Module 5 Wrap-up: Building with Intelligence
Reviewing the AI tech stack and building a simple RAG pipeline and local AI setup.
Module 5 Wrap-up: The AI Architect
You have moved from "Chatting" to "Building." You know that a modern AI application is more than just a model—it is a system of Retrieval (RAG), Storage (Vector DBs), and Action (Agents).
Hands-on Projects: The Architect's Lab
Project 1: Run your first Local Model
- Download Ollama (ollama.com).
- Open your terminal and type:
ollama run llama3. - Ask the local model: "Write a poem about privacy."
- The Goal: Feel the speed of AI running directly on your silicon.
Project 2: Design a RAG Workflow
- Identify a Data Source: (e.g., A folder of your meeting notes or a long PDF).
- The Plan:
- How would you chunk the data? (Paragraph by paragraph).
- Where would you store the embeddings? (Chroma).

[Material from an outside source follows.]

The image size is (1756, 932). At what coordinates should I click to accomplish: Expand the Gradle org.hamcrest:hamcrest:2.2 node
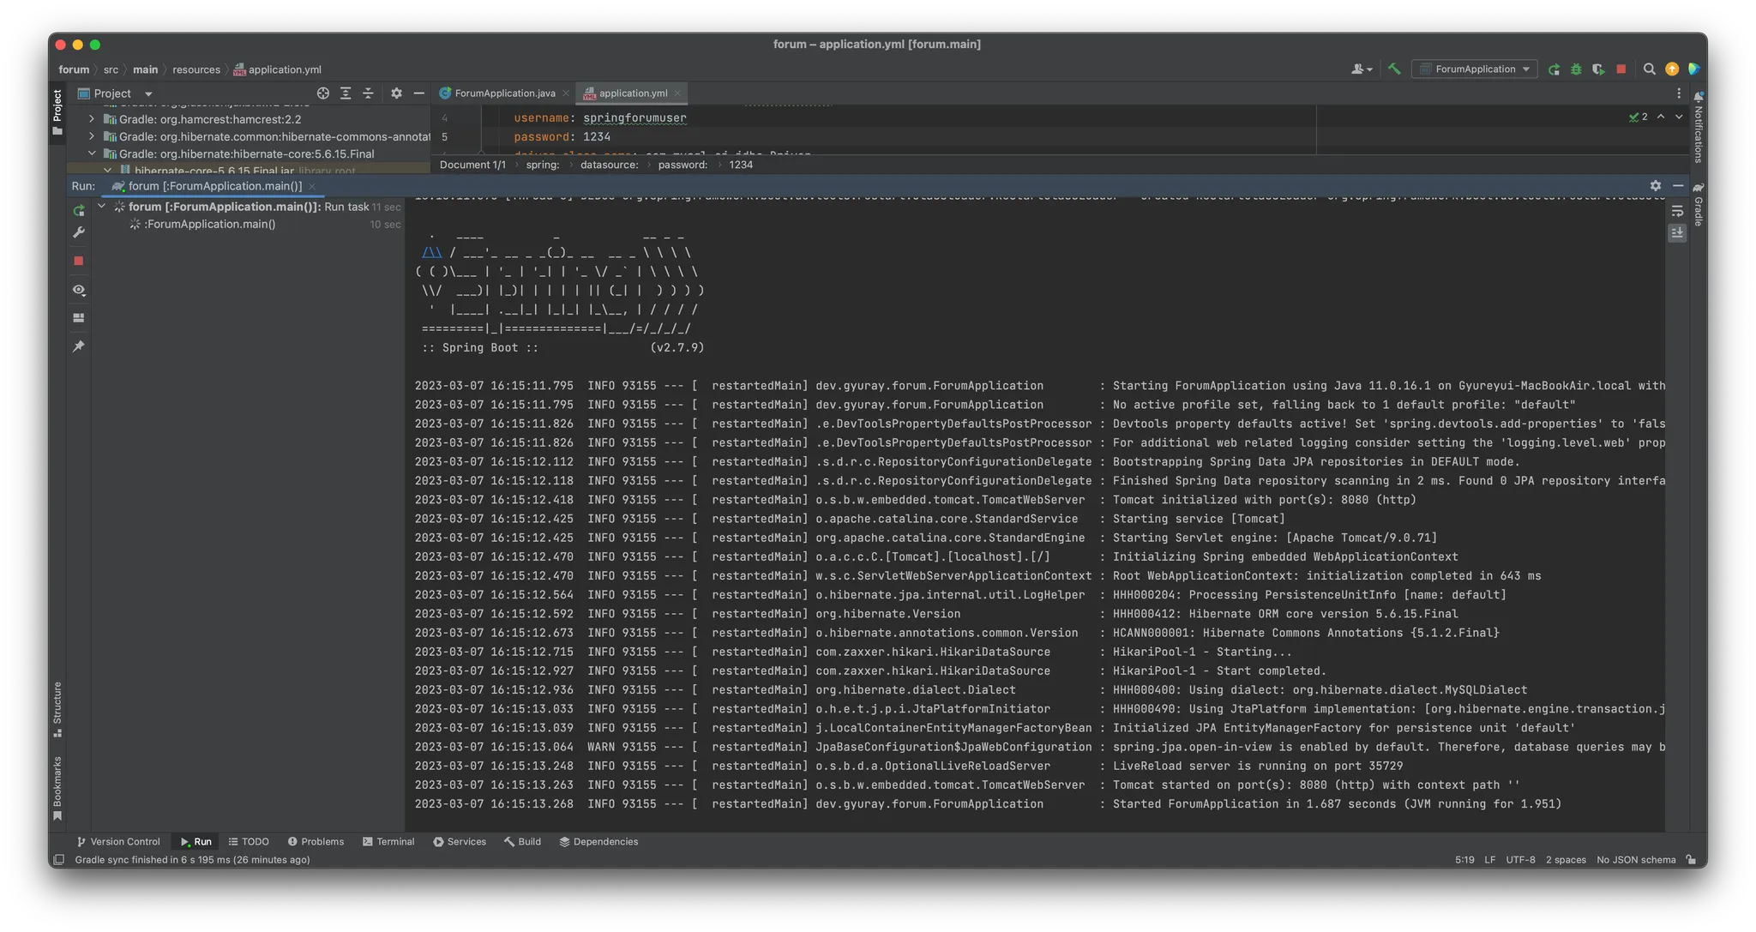coord(92,119)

- What would the system prompt look like? ("Answer based ONLY on the meeting notes provided...")
Module 5 Summary
- RAG connects LLMs to your private data safely.
- Vector Databases enable semantic search (search by meaning).
- Agents use LLMs to make autonomous tool-calling decisions.
- LangChain is the orchestrator for all AI components.
- Local LLMs (Ollama) provide the ultimate in privacy and cost-control.
💡 Guidance for Learners
Module 5 is the "Entry Level" for the Agentic AI course (Course 3). If you enjoyed building these pipelines, that is your next graduation point!
Coming Up Next...
In Module 6, we look at the big picture. We will discuss Ethics, Security, and the Future of how we work alongside these intelligent machines.
Module 5 Checklist
- I can describe the 3 steps of RAG (Retrieve, Augment, Generate).
- I understand how a Vector Database differs from Excel.
- I know what a LangChain "Agent" is.
- I have installed or researched how to run Ollama.
- I can explain the benefit of Running AI locally.